**Instruções da tarefa**
Retorne, sem nenhuma alteração, a parte do texto sobre bullying que começa em "Desculpe, nobre senador, mas" e segue até "senhor senador. Ui!".

Permita-me também falar de bullying

Desculpe, nobre senador, mas o senhor não sabe o que é isso

Muito tem se falado em bullying ultimamente. Perdi a conta das vezes que a Ana Maria Braga tocou no assunto nos últimos dias, durante o meu café da manhã à frente da TV. Depois do assassinato dos alunos da escola de Realengo, no Rio de Janeiro, é praticamente obrigatório ter informação e opinião sobre o tema. A novidade mais recente veio do senador Roberto Requião, que após tomar o gravador das mãos de um jornalista, argumentou que estaria sofrendo bullying da imprensa. Espero sinceramente que o nobre senador, quando se tornar adulto, não resolva disparar seu trauma por aí, como fez o matador Wellington Menezes de Oliveira, que pretendeu se vingar da sociedade assassinando crianças dentro de uma escola. Nem quero imaginar uma vingancinha do senhor senador. Ui!

O assunto ficou tão popular, que por mais que tenha passado a vida inteira guardando-o dentro de uma gaveta mental, ele veio à tona novamente. E cá estou, a contar para você, caro leitor, minha experiência com o bullying. Numa tentativa de escapar das lembranças ruins, preferi esquecer para não ter que pensar, não avaliar, não permitir que possíveis traumas pudessem se transformar em algo que me prejudicasse. Ou, simplesmente para não sofrer, não deixar doer (Diz meu marido que tenho a capacidade de desenvolver antidepressivos naturais). Mas, já que resolvi colocar tudo isso pra fora, devo começar confessando que Ester jamais foi esquecida.

**Dados de origem**
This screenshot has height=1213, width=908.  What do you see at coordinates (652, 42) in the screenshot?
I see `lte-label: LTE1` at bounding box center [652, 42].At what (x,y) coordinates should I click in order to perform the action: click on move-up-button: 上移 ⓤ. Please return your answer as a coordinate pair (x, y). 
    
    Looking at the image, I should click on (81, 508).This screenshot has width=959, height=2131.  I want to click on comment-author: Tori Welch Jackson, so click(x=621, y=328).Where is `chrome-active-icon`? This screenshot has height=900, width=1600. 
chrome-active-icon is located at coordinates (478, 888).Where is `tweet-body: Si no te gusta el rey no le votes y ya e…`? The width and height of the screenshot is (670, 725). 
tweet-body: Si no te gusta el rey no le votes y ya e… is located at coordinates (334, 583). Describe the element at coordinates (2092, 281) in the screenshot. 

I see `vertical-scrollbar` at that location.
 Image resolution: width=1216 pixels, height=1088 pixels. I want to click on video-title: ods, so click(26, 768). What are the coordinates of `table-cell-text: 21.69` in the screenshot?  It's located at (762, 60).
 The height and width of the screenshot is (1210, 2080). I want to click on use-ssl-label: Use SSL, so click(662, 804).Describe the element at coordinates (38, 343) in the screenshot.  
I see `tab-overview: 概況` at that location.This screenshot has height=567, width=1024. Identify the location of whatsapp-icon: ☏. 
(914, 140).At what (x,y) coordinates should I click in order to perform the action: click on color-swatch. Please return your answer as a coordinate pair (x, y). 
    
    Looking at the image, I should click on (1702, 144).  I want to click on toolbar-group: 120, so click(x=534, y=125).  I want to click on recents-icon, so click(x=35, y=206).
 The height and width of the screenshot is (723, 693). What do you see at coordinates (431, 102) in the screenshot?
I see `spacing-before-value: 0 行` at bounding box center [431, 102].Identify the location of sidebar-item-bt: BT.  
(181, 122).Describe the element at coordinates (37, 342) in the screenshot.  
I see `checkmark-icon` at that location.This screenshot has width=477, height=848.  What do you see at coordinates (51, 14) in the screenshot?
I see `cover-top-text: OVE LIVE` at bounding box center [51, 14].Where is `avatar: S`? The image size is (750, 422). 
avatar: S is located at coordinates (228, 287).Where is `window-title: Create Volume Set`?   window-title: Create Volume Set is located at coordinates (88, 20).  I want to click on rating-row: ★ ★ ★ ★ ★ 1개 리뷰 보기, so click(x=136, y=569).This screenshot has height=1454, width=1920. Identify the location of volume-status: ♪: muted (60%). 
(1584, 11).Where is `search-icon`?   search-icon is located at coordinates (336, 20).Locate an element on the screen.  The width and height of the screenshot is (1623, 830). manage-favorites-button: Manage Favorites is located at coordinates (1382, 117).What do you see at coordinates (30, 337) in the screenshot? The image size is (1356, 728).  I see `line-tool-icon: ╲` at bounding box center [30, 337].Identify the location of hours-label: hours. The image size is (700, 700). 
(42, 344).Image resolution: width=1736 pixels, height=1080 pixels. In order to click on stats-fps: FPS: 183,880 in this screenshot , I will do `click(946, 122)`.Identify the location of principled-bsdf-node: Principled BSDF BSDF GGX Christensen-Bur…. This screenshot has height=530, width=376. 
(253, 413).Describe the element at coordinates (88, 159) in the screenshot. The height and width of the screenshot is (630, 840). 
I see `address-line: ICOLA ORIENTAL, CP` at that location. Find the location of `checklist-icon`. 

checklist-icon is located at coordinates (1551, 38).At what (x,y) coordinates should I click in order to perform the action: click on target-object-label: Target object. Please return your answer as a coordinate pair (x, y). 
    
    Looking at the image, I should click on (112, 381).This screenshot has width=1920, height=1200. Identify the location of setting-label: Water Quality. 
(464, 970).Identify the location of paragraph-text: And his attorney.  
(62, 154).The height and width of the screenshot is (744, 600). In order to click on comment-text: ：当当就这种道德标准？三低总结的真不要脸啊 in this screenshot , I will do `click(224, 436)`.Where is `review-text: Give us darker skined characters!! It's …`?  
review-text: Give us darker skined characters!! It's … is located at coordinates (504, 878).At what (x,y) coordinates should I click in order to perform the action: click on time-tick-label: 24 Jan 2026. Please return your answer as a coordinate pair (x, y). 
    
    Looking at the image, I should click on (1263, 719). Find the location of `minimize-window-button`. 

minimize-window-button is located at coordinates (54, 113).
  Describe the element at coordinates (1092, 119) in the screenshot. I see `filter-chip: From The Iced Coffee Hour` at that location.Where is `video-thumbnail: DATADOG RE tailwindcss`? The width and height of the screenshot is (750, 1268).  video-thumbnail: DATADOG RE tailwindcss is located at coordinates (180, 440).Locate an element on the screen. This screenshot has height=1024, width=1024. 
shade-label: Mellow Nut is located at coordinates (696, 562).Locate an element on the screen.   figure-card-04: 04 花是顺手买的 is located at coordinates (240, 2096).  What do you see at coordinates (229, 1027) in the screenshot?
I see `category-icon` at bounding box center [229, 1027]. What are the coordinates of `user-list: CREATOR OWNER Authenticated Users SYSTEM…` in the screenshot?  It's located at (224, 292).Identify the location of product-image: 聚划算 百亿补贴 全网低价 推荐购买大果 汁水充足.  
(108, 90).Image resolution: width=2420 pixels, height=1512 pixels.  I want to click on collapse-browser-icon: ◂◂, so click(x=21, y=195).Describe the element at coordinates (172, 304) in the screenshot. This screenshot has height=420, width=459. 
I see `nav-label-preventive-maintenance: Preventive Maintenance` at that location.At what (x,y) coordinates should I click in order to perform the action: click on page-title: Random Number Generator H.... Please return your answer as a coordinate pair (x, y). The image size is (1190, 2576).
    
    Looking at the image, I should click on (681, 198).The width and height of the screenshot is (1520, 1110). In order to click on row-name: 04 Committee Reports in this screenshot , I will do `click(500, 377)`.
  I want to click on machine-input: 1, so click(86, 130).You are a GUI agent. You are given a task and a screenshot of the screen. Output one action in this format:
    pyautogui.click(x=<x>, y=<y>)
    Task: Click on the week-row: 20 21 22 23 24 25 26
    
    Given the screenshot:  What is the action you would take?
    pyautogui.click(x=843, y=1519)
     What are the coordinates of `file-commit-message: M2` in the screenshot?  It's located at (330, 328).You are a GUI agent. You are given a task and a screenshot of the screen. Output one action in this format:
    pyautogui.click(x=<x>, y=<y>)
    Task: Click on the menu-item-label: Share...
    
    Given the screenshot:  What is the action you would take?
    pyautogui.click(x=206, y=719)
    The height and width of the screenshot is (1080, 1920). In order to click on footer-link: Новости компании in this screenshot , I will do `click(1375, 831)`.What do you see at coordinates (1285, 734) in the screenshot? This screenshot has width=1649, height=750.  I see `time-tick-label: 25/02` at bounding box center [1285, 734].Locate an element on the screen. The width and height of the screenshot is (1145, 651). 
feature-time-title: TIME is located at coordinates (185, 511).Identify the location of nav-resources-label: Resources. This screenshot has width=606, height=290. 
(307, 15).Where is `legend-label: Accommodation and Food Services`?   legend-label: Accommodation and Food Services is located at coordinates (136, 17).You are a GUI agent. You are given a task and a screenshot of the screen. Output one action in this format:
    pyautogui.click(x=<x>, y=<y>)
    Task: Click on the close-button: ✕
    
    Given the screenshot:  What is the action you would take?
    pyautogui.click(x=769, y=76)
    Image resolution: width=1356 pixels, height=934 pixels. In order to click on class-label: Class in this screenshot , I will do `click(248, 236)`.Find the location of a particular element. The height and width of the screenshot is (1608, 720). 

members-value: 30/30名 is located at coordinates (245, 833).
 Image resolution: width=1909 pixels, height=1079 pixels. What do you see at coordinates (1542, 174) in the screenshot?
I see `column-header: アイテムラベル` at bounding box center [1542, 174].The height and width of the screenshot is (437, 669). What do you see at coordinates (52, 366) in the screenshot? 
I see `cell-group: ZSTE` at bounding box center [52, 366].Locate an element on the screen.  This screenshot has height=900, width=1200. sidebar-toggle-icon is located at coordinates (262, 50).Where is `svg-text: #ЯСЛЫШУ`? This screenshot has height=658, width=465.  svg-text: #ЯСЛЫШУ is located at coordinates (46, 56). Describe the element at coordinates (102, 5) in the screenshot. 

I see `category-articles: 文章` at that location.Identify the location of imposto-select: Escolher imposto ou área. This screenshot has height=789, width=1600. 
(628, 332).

**Resultado do exercício**
Desculpe, nobre senador, mas o senhor não sabe o que é isso

Muito tem se falado em bullying ultimamente. Perdi a conta das vezes que a Ana Maria Braga tocou no assunto nos últimos dias, durante o meu café da manhã à frente da TV. Depois do assassinato dos alunos da escola de Realengo, no Rio de Janeiro, é praticamente obrigatório ter informação e opinião sobre o tema. A novidade mais recente veio do senador Roberto Requião, que após tomar o gravador das mãos de um jornalista, argumentou que estaria sofrendo bullying da imprensa. Espero sinceramente que o nobre senador, quando se tornar adulto, não resolva disparar seu trauma por aí, como fez o matador Wellington Menezes de Oliveira, que pretendeu se vingar da sociedade assassinando crianças dentro de uma escola. Nem quero imaginar uma vingancinha do senhor senador. Ui!